While the debate continues about if we're in a recession many are already struggling and trying to find new ways to make a few extra bucks.
People WYMT’s Peter O’Connor spoke with say they're having a hard time paying bills and putting food on the table and some say they're recycling for the extra money which also helps the environment.
Steel thrown on a big pile… those are just two of the many sounds new recyclers are hearing.
Dixie Recycling Manager Mark Applegate says more and more people are recycling in a time when the economy is slow.
“In this day in time with gas prices being so high, four dollars a gallon for gas and groceries being at an all time high milk eggs meat...you got to do what you got to do to survive,” Mark Applegate said.
Applegate says on average he gets 70 to a hundred customers a day and some days even more.
Mark says people are bringing in household items like old Christmas tree stands and toasters to recycle for extra cash.
One of those customers is a future grandmother and mother of five.
Missy Standafer says recycling helps her and the environment.
“It helps a lot of families that are low-income.
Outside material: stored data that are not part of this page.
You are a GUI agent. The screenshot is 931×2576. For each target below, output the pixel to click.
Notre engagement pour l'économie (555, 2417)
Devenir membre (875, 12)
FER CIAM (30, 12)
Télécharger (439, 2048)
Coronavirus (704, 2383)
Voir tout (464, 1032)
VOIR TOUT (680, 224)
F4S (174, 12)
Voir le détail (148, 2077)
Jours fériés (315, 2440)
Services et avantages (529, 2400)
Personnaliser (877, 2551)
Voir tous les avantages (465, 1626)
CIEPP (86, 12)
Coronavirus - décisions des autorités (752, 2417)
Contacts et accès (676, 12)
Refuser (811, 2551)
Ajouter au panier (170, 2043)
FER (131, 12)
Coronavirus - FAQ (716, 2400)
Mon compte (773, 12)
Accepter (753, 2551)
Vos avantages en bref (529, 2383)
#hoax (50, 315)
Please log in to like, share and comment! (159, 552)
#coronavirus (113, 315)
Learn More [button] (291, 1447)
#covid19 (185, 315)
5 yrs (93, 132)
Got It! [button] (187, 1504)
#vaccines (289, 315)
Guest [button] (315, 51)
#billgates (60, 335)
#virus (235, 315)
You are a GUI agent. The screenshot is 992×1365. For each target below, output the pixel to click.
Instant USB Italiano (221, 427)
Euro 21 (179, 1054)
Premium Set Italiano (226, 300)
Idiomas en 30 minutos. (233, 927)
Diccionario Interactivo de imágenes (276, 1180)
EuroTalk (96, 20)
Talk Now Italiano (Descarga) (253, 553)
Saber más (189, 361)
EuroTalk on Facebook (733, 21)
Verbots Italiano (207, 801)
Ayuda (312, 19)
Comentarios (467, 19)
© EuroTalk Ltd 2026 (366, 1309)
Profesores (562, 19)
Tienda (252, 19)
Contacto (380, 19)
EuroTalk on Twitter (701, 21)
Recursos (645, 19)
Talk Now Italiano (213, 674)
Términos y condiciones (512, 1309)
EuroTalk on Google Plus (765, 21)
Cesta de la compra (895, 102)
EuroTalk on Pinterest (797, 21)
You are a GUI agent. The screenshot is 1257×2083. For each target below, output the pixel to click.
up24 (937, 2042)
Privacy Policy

They are not doing that to support their children but they are also doing to clean the environment,” Standafer said.
With the extra money from recycling, Standafer says she plans to do more on the weekends.
“If it was not for this stuff we wouldn't be able to do stuff on the weekend,” Standafer said.
“You know if you set back the money you make each week, just by hauling your old junk in, then by the time fourth of July comes you got enough money to take a family get away for the weekend,” Applegate said.
Mark Applegate says he hopes to take in old cars soon for anyone looking to make an extra buck.
Applegate also says it is common for each customer to walk away from the recycling center with more than one hundred dollars in their pocket.